● WHAT IS ASKED
State how many lines of the listing below contain the string "first", matching case exactly, and give only that number.

● DATA SUPPLIED
** start **

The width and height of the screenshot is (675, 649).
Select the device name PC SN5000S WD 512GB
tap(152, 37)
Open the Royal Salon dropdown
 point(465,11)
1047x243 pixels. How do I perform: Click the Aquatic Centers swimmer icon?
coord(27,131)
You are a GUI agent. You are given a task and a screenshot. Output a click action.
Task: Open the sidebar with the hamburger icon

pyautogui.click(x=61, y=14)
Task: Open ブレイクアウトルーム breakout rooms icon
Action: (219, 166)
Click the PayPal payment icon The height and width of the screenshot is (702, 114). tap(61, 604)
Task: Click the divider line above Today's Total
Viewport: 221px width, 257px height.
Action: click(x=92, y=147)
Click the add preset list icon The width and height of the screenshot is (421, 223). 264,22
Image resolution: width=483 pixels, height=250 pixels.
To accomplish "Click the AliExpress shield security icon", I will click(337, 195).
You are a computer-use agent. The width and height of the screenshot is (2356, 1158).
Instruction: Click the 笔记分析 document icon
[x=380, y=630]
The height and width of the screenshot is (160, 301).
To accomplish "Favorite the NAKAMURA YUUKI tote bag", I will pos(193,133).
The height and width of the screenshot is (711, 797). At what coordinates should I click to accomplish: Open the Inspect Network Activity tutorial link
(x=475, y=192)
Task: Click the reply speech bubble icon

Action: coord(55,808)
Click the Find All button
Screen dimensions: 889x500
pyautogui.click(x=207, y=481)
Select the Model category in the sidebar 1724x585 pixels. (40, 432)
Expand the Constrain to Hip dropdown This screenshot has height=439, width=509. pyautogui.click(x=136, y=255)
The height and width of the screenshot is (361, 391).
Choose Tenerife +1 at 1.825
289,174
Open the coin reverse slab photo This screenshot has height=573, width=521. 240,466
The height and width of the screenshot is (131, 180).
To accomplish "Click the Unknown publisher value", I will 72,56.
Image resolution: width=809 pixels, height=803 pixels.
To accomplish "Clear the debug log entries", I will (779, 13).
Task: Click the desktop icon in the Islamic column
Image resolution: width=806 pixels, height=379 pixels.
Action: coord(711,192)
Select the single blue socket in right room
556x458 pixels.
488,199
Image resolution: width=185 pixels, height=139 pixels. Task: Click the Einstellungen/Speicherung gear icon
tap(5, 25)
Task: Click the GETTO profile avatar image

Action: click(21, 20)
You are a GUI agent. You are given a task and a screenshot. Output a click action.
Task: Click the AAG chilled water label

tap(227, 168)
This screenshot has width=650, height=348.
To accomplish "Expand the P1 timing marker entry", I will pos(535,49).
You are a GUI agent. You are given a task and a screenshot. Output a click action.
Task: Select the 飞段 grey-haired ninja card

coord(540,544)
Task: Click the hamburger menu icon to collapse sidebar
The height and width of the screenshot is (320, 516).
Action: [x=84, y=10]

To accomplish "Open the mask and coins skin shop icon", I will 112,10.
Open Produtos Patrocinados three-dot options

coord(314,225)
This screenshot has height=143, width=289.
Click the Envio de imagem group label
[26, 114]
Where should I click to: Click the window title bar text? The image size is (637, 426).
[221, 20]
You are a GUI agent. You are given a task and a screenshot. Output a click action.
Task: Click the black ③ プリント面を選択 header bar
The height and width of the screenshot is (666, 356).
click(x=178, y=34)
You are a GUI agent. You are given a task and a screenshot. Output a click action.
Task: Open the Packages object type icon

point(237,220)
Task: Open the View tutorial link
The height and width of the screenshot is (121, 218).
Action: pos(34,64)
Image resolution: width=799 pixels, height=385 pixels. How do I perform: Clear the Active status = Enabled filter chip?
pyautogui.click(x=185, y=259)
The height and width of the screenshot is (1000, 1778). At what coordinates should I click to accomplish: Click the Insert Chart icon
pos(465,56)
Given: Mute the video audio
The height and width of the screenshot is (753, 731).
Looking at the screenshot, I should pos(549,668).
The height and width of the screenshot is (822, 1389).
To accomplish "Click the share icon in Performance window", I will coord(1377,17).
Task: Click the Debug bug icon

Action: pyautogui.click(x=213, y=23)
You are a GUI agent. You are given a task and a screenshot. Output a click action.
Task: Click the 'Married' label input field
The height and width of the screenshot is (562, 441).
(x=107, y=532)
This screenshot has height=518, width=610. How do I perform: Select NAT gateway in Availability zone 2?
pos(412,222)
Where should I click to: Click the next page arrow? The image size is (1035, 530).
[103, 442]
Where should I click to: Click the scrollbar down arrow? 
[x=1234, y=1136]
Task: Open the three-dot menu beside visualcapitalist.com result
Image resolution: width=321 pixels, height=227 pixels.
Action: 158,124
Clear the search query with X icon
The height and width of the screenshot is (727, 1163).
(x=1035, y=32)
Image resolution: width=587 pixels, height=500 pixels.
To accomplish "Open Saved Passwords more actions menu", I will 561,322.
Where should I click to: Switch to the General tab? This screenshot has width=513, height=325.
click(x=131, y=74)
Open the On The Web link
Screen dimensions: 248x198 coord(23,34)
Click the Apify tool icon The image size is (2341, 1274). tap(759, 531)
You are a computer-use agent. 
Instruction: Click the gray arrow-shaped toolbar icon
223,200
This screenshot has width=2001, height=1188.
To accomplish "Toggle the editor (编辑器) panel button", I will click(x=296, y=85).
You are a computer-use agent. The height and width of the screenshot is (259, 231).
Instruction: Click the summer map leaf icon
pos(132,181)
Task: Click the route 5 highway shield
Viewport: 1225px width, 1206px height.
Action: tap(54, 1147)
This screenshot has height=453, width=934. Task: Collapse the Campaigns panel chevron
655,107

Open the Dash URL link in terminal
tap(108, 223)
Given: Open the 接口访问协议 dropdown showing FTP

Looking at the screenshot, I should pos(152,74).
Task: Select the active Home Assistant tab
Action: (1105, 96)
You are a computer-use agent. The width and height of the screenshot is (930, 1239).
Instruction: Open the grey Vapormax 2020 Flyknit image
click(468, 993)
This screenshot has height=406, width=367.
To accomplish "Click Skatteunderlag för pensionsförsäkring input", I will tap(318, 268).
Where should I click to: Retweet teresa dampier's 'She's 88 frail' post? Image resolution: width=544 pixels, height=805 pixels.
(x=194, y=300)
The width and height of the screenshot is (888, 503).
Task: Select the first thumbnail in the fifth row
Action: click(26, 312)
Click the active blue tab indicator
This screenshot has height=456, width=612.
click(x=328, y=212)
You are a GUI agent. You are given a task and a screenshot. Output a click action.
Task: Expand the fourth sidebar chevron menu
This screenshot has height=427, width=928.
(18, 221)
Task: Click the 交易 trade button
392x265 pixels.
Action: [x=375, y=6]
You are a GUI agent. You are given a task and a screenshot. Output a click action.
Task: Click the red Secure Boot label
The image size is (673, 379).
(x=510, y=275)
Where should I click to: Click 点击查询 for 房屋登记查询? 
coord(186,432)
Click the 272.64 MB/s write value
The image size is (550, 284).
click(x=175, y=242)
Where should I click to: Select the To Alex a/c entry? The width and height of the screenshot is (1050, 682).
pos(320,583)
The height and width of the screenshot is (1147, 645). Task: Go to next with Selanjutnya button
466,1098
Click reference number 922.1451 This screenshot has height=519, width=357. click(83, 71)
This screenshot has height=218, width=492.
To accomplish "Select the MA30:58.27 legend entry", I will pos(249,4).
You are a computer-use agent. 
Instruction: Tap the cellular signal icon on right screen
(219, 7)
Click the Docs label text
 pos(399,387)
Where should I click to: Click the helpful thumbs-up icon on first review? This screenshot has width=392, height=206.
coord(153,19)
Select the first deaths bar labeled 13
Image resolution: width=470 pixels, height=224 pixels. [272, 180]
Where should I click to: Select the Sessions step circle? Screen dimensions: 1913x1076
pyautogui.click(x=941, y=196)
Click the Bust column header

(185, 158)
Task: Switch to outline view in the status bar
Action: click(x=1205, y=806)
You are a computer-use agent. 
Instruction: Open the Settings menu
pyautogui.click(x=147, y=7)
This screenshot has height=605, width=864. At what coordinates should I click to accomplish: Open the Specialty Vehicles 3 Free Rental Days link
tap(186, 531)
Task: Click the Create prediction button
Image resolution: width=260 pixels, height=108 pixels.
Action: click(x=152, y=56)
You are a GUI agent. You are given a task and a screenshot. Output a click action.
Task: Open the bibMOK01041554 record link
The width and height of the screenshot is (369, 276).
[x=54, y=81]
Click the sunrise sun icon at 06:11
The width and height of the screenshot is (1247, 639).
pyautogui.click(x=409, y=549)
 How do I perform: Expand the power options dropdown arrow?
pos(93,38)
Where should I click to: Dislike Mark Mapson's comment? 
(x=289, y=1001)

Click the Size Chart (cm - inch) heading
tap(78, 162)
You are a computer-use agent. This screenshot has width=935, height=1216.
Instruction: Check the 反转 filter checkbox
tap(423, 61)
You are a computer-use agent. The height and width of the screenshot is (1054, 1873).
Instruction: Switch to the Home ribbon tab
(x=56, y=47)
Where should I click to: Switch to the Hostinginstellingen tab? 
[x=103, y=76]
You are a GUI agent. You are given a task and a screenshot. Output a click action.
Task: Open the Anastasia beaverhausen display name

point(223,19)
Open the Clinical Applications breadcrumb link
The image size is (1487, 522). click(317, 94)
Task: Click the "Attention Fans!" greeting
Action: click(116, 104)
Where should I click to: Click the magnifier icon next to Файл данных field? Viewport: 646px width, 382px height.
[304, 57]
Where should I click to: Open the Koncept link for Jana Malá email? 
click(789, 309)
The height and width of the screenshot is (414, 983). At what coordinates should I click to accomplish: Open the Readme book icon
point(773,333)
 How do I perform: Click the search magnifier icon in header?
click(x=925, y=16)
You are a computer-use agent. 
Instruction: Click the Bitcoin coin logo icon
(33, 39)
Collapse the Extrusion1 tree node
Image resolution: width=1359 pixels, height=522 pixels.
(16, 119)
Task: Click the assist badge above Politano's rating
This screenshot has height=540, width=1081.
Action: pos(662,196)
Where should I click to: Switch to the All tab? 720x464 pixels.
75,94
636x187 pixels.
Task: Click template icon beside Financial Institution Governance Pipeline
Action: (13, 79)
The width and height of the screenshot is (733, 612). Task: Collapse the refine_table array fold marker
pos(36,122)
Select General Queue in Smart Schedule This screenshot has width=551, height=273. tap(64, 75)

** end **

● COMPLETE RESPONSE
3